Obviously quoted the wrong source when I wrote that 465nm is violet(blue).
But then again: I’m colorblind. Awkward.
A bit like Mendel, the founder of genetic’s and very reluctant sharing his own gene pool.

Did a bit more reading: the words Coleman light keep popping up.

Where would I find a 465nm blue already mounted on a 20mm copper DTP board to fit a C8 host? How bright would a 465nm be, anyone know?

465nm is what Cree calls royal blue.

From RMM here

Thanks for the link. They rate it as Estimated Output @ 350mA: 575mW. I'm no expert, but what is that about....50 lumens?

Probably a good guess, maybe a little higher on DTP with a good lens. The lowest current I run one at is 700mAh and it’s behind the wide ledil CUTE pebble finish that Dale estimates to cause a ~33% optical loss and it measures 97lm in my light box.

Do keep in mind it will actually be much more power output than 97lm of white light, it can give you a headache pretty quickly. The cheap meters probably read narrow band color light lower than reality as well.

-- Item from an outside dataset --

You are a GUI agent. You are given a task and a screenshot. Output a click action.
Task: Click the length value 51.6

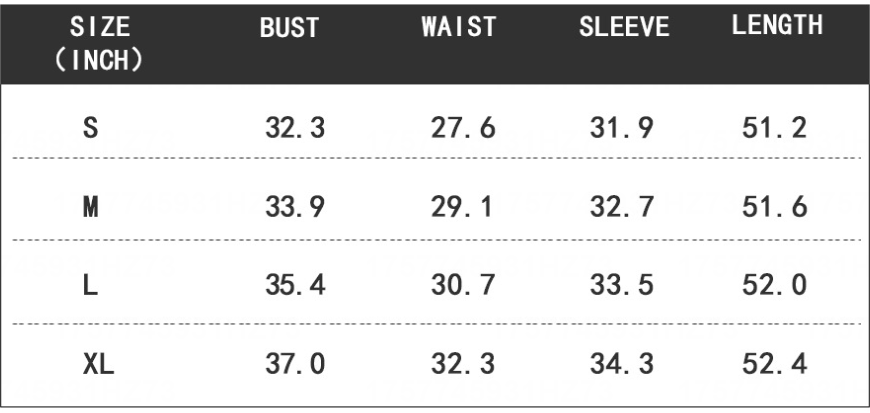point(776,207)
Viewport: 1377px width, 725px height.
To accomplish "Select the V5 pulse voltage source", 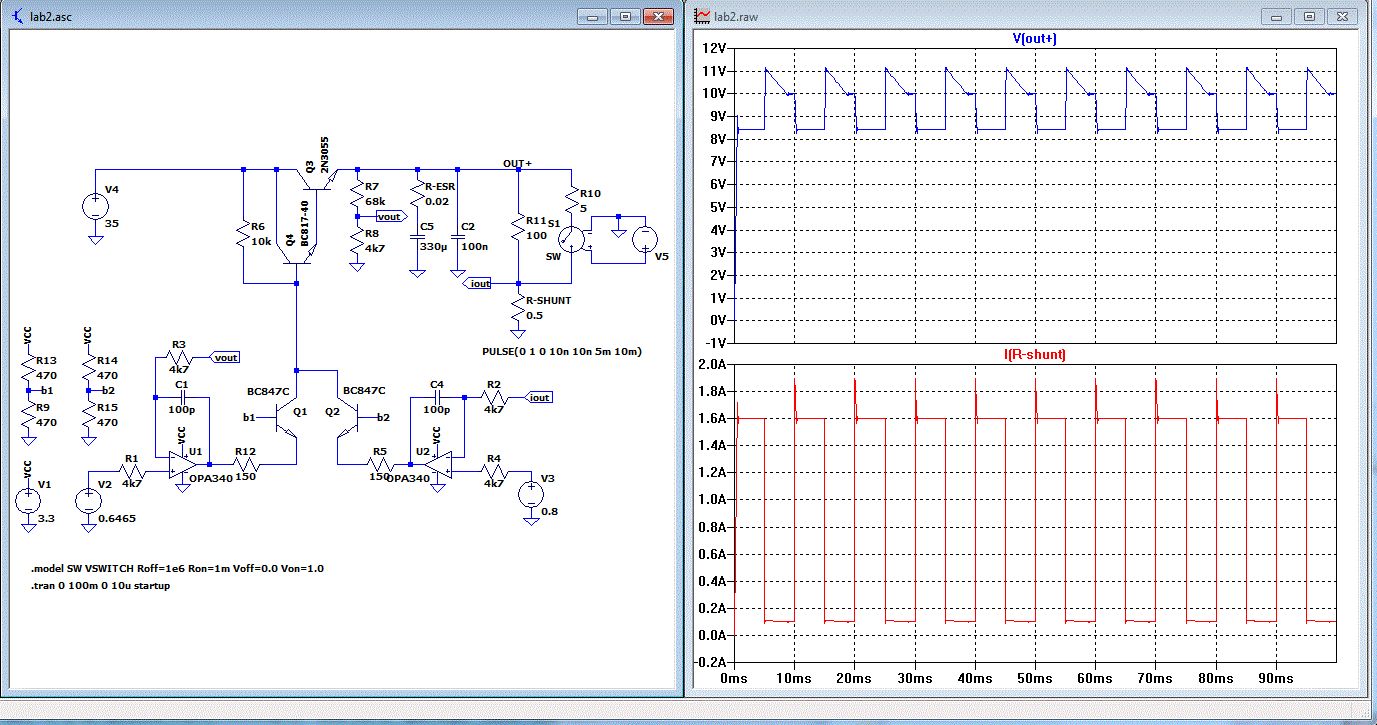I will pos(644,237).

Might I suggest the royal blue XT-E. Same target wavelength as the XP-E2 but they’re designed to be extremely true to their binning. Binned into 2.5nm groups (so you can be sure that 465nm led you purchase will be almost exactly 465nm). Max drive current is spec’d at 1.5A (vs 1.0A spec for the XP-E2)!

Also the XT-E will throw better if you’re not planning to dedomed the XP-E2 (the XT-E can’t be dedomed and if you did dedome the XP-E2 it would then beat the XT-E in throw).